Copy out the lines below word for word, leaving out the pictures.

Entries taken from a collection
----

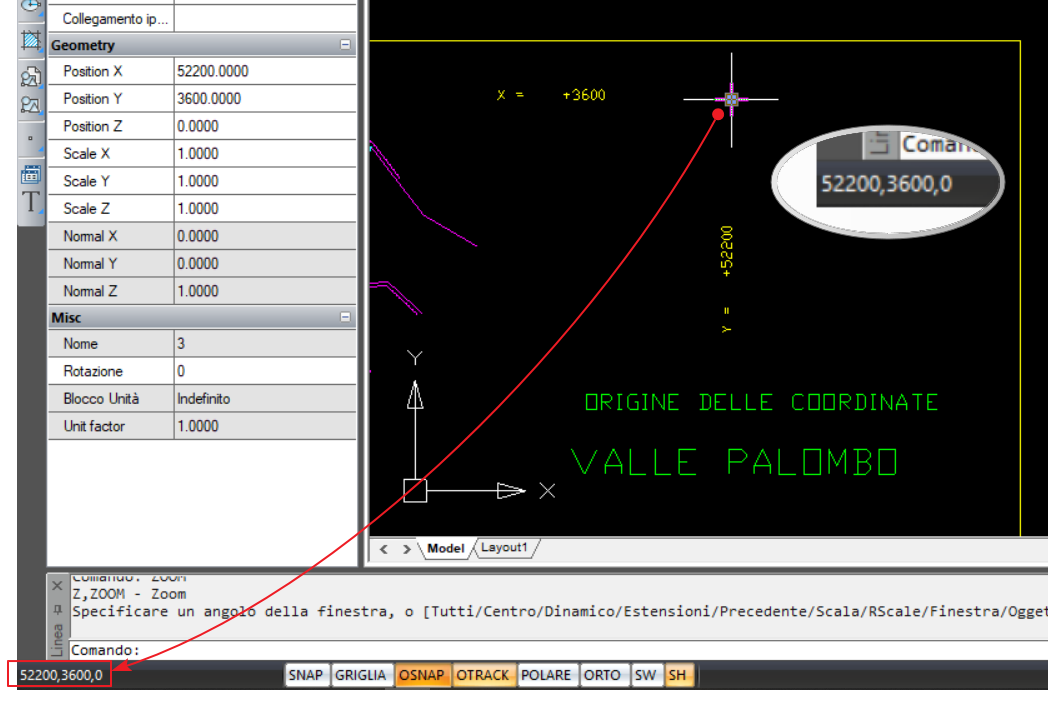Click the Create Block icon below Insert Block
This screenshot has height=702, width=1048.
coord(30,104)
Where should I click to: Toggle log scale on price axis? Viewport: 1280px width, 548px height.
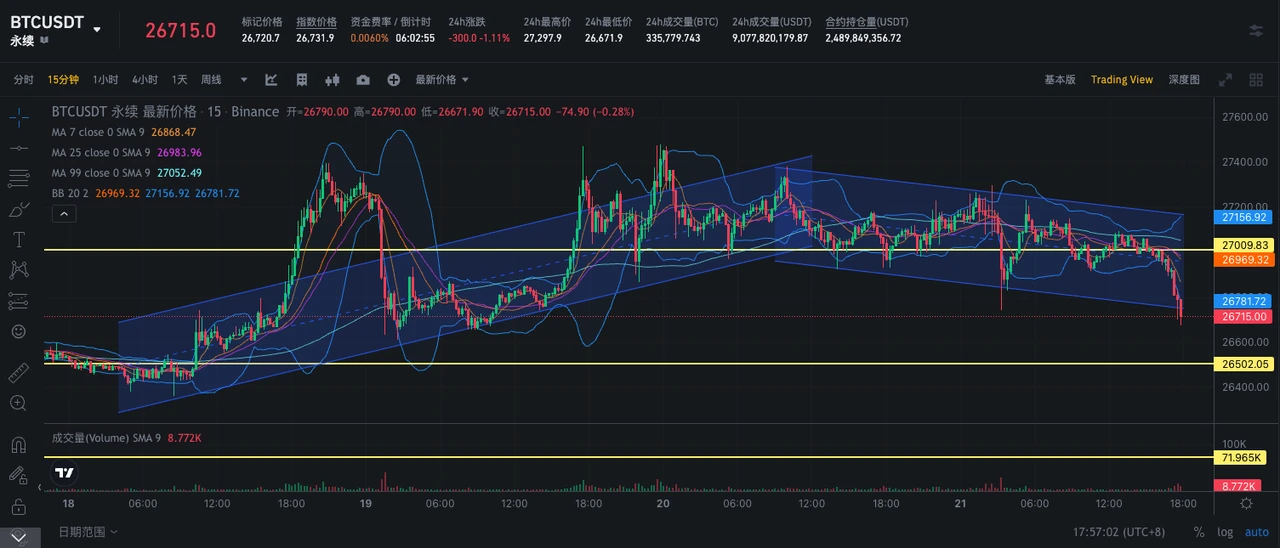(1226, 532)
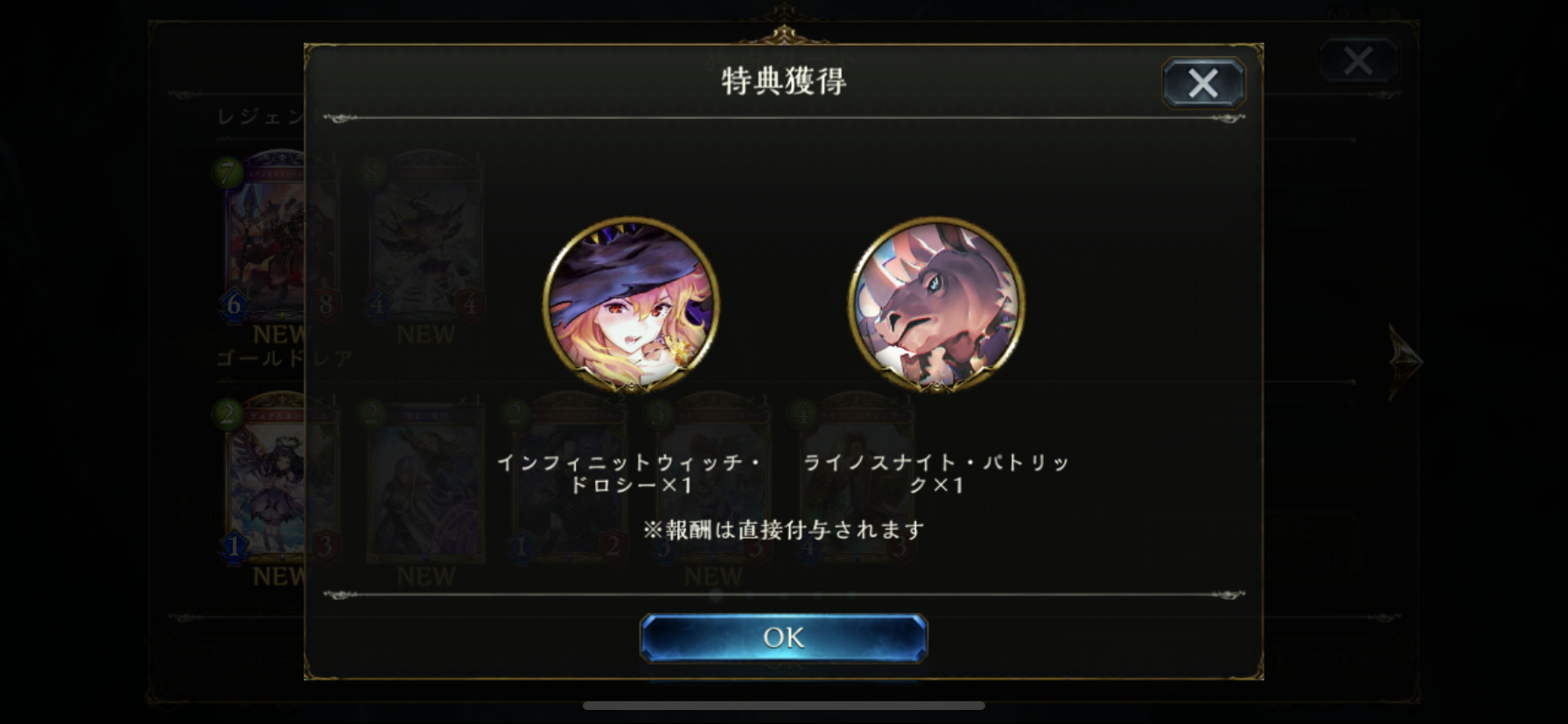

----

### Problem solution:
Click the Create Block icon below Insert Block
This screenshot has height=702, width=1048.
coord(30,104)
Where should I click to: Toggle log scale on price axis? Viewport: 1280px width, 548px height.
(1226, 532)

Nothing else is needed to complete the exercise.